Quel est le niveau d’implication des populations locales dans le projet ?

Depuis que nous avons commencé à instruire ce dossier, on a fait plusieurs rencontres avec les autorités administratives et locales, les organisations communautaires de base, et bientôt nous allons travailler à la mise en place d’une véritable radio communautaire qui sera à la disposition des communautés pour qu’elle puisse s’approprier le projet, les problèmes de communication qui sont autour du projet, et essayer de faire de telle sorte que nous puissions être les uns à l’écoute des autres. Nous n’apportons pas tous les moyens dont les populations ont besoin pour se développer, mais ce que nous pouvons apporter c’est du conseil, de l’orientation.
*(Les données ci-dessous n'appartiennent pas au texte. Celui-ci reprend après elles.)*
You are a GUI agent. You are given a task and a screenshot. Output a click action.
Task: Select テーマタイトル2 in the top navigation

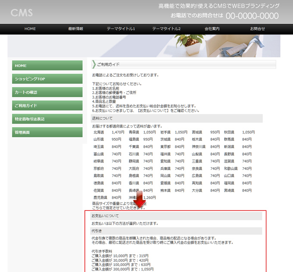166,29
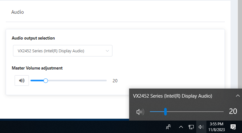242x133 pixels.
Task: Click the VX2452 Series device name in flyout
Action: (172, 96)
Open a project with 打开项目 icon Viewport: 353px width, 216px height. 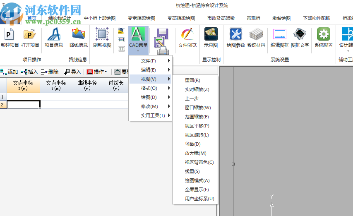tap(30, 38)
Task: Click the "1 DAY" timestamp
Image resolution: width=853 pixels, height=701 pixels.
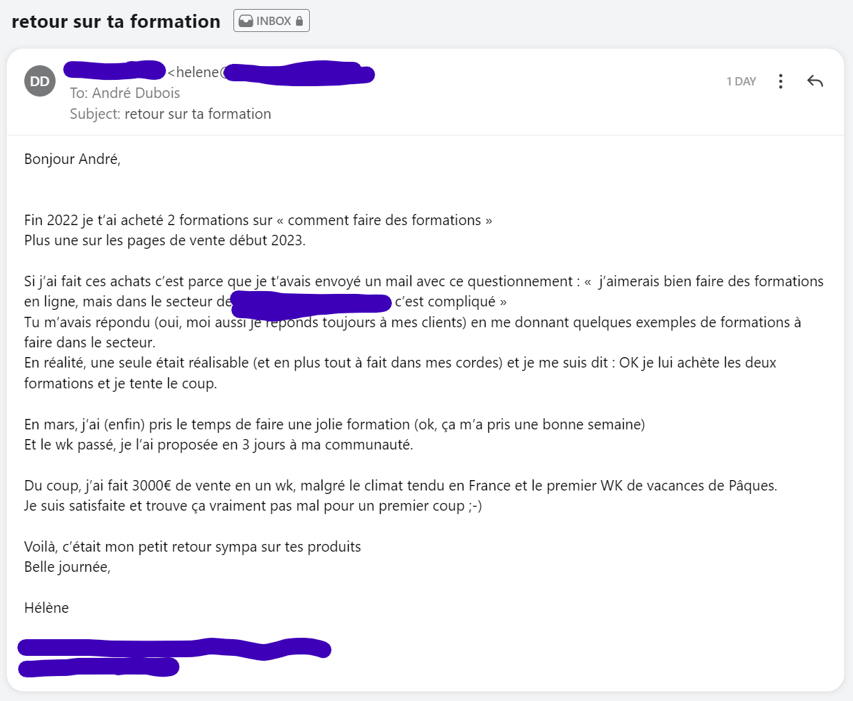Action: click(741, 81)

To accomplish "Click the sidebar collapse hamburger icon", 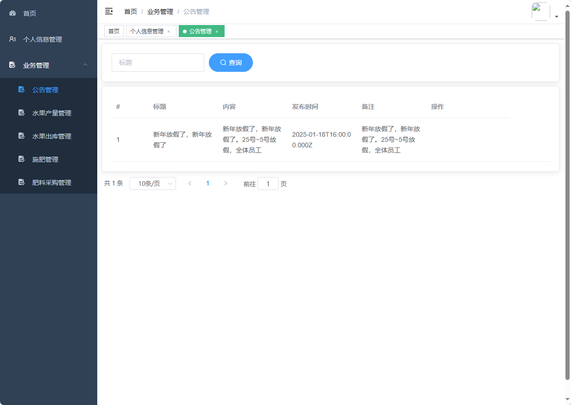I will pyautogui.click(x=108, y=11).
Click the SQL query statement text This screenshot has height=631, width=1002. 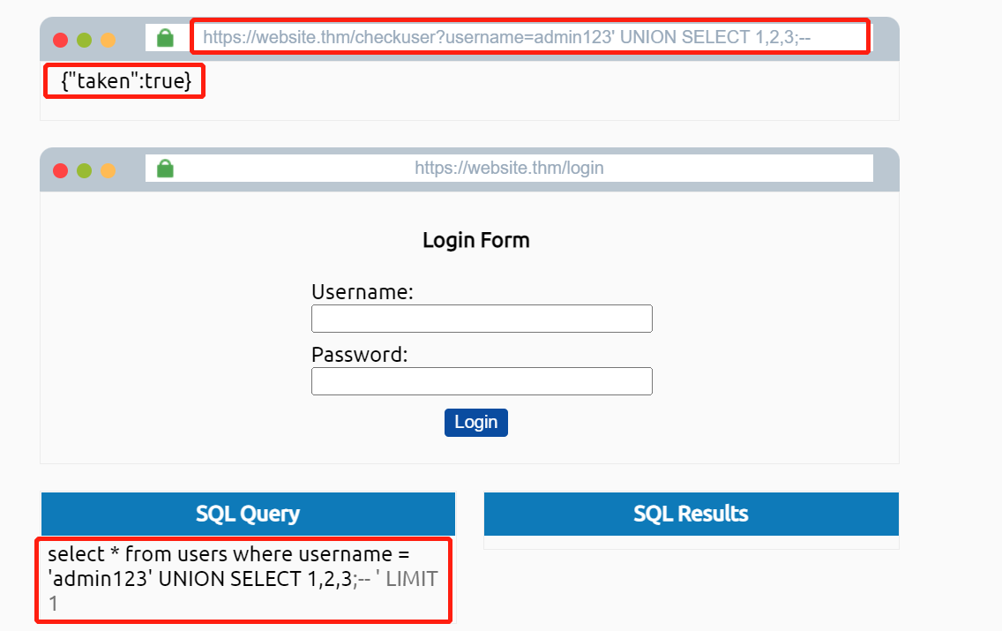[x=242, y=579]
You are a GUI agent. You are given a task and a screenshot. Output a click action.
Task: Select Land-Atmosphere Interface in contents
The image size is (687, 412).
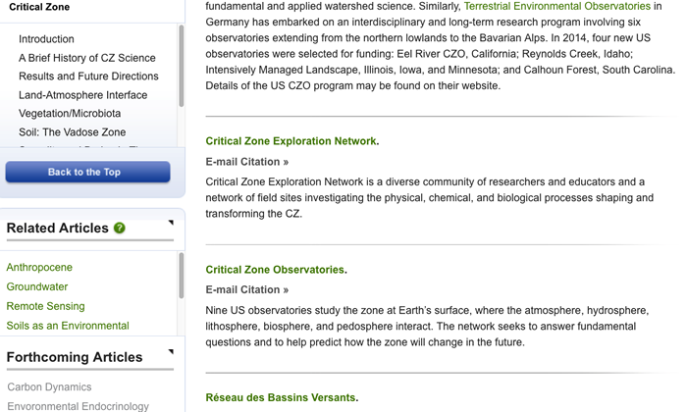pos(82,95)
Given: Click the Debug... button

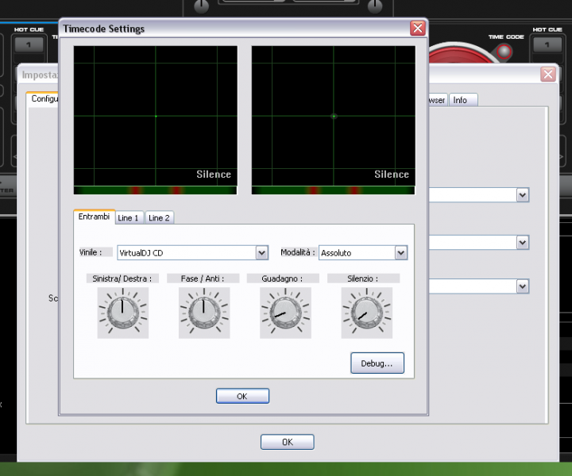Looking at the screenshot, I should 377,363.
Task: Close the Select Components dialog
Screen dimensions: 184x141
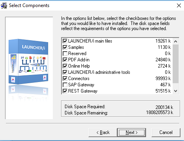Action: (x=179, y=5)
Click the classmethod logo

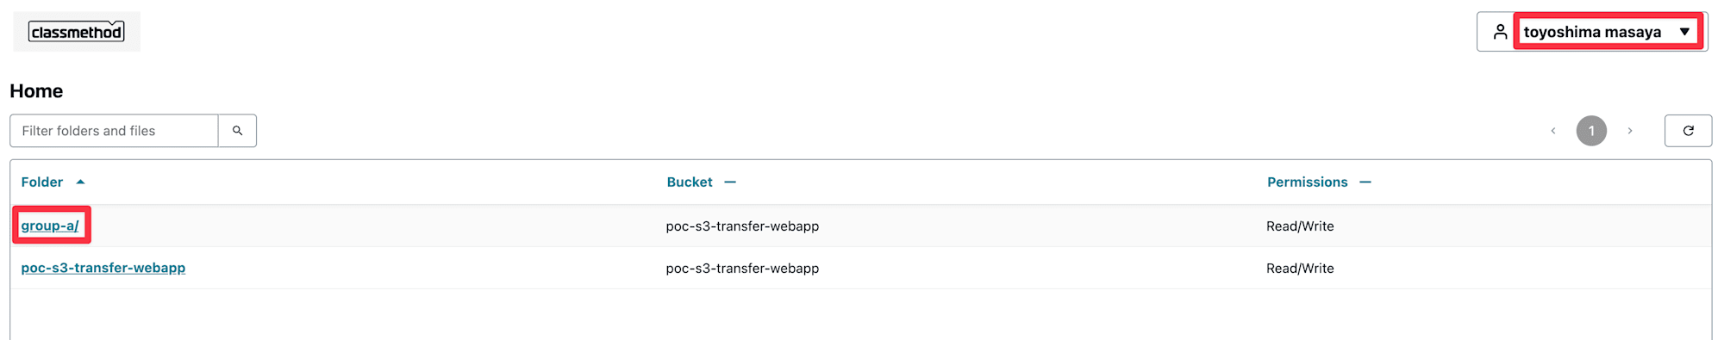[77, 32]
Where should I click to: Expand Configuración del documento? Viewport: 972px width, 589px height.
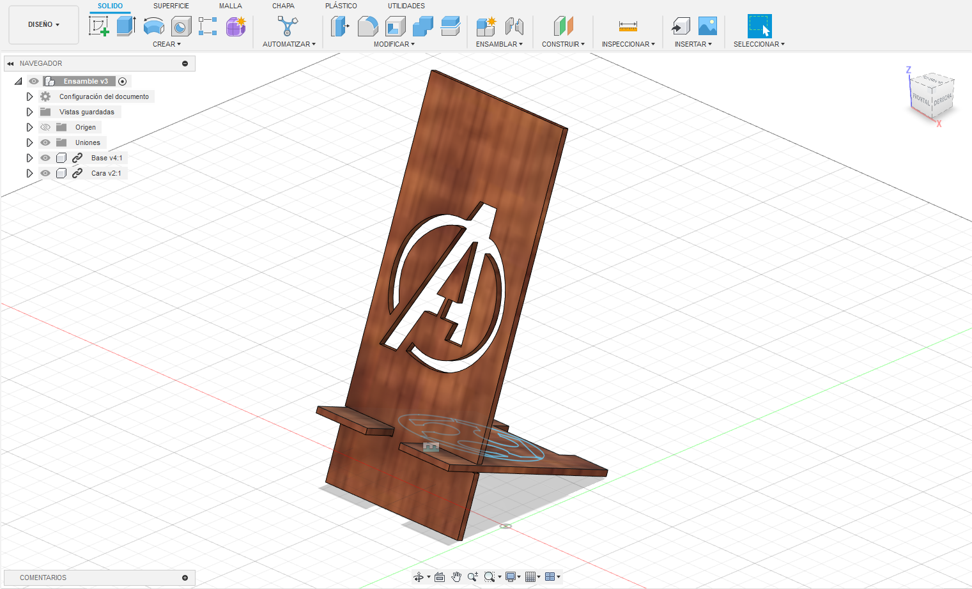[29, 96]
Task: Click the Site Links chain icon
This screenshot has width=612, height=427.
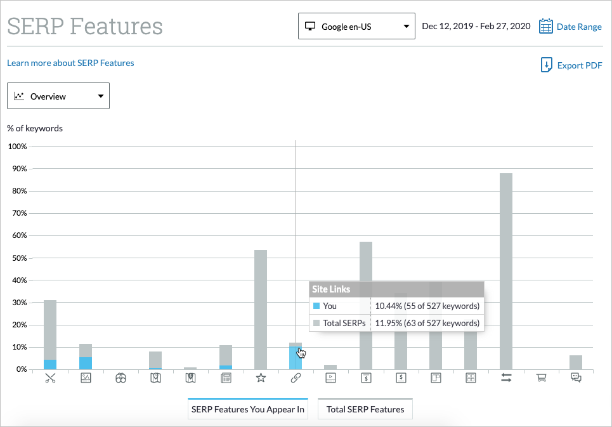Action: click(x=296, y=378)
Ce que nous pouvons surtout apporter c’est de les conseiller à faire de telle sorte qu’elles puissent continuer à utiliser la ressource sans la détruire. Et naturellement, tout cela se passera dans un pays qui s’appelle le Sénégal où il existe des plans locaux de développement et un plan national de développement. Nous sommes là dans un milieu estuaire complexe qui est entre deux eaux. Cette complexité est une opportunité. Il ne faut pas oublier que nous avons là-bas un parc national, une réserve de la biosphère, et une aire marine protégée. Il y a un potentiel écologique et de biodiversité très importante dans cette région. Tout ceci constitue des richesses potentielles si nous parvenons à les gérer de manière intelligente et durable.

Est-ce que l’inscription au patrimoine ne va constituer un danger pour la faune et la flore ?
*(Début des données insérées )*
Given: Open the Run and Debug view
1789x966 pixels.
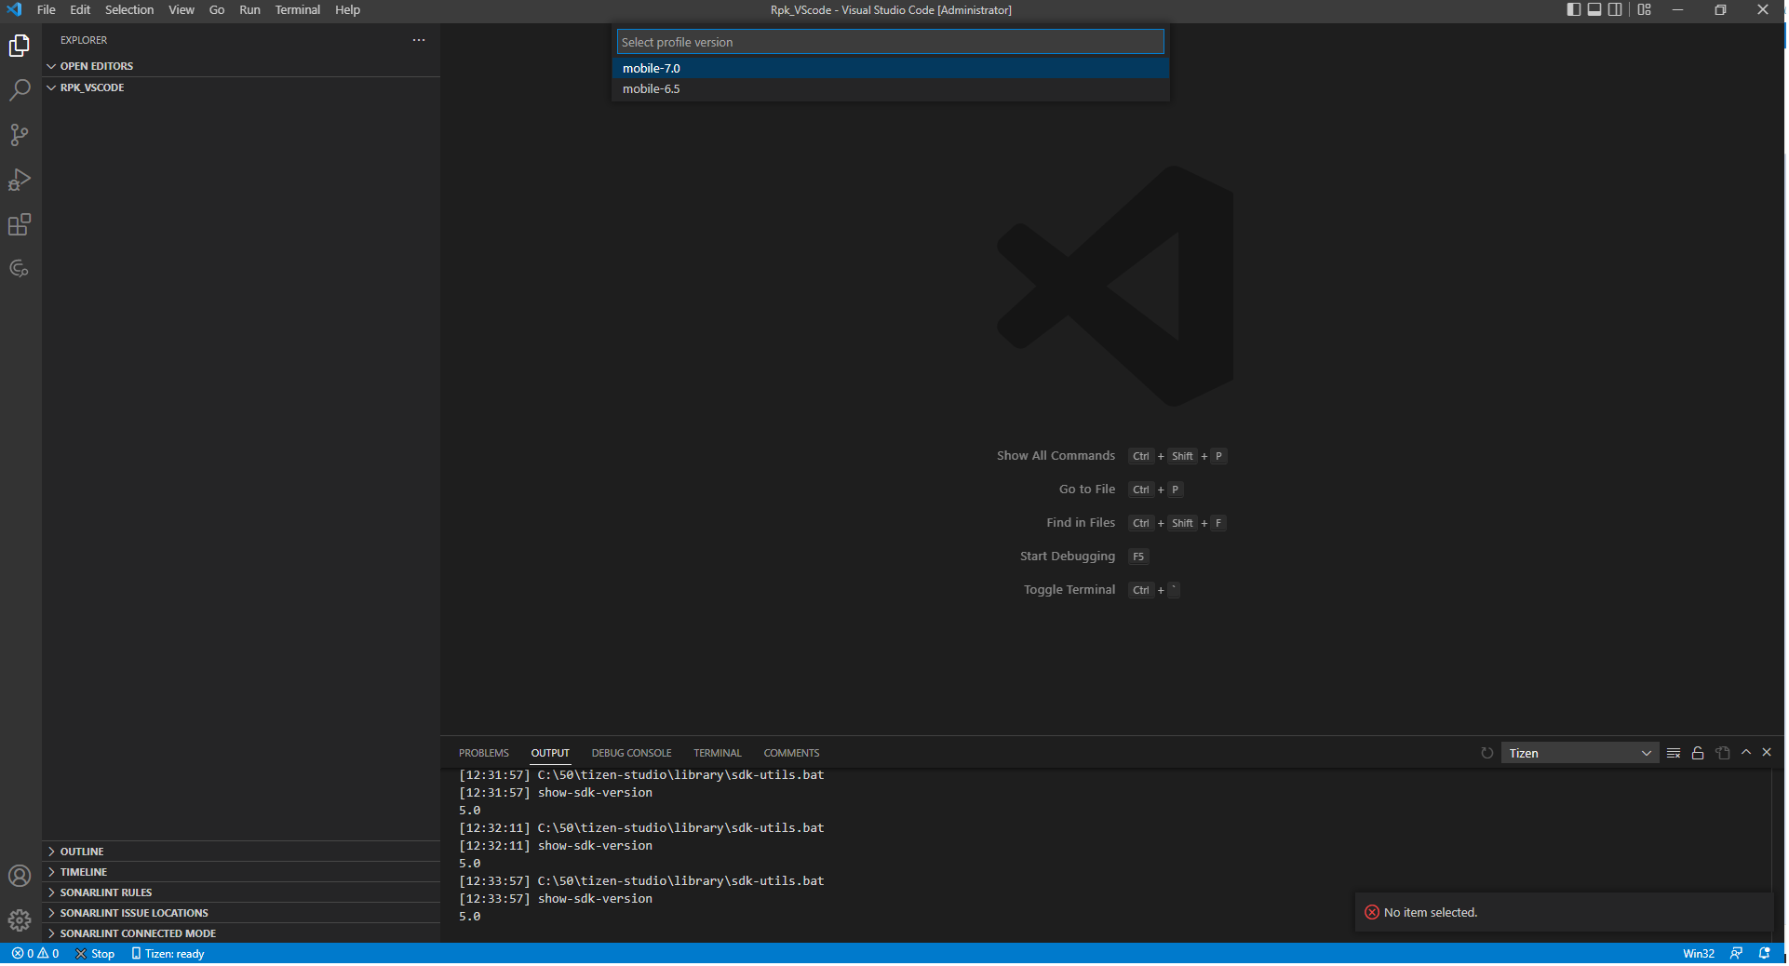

Je pense que non parce que l’existence déjà d’un parc, d’une aire maritime protégée et surtout la prise de conscience ancienne par les populations de la nécessité de préserver cet environnement, sont des atouts. Vous connaissez l’histoire de la réserve du Bamboung qui est une initiative locale, l’existence des éco gardes qui est aussi une initiative locale montrent que les populations sont très conscientes de la nécessité qu’il y a de préserver la biodiversité du Delta du Saloum. Je pense que ce mouvement là sera totalement encadré et tous les partenaires ont intérêt à ce que cette biodiversité soit préservée. Et je pense qu’il y a déjà des instruments juridiques qui permettent de le faire. Il y a sur le terrain une matérialité parce qu’il y a un parc national sur veille, on a des éco gardes qui font un maillage extrêmement serré de la zone et il faut renforcer et savoir que nous ne venons pas protéger une zone, mais que nous venons dans une zone déjà protégée, qui a déjà développé un certain nombre de processus d’alertes et d’interventions qu’il faudrait évaluer ensemble pour les renforcer et faire de sorte que le système soit le plus performant possible.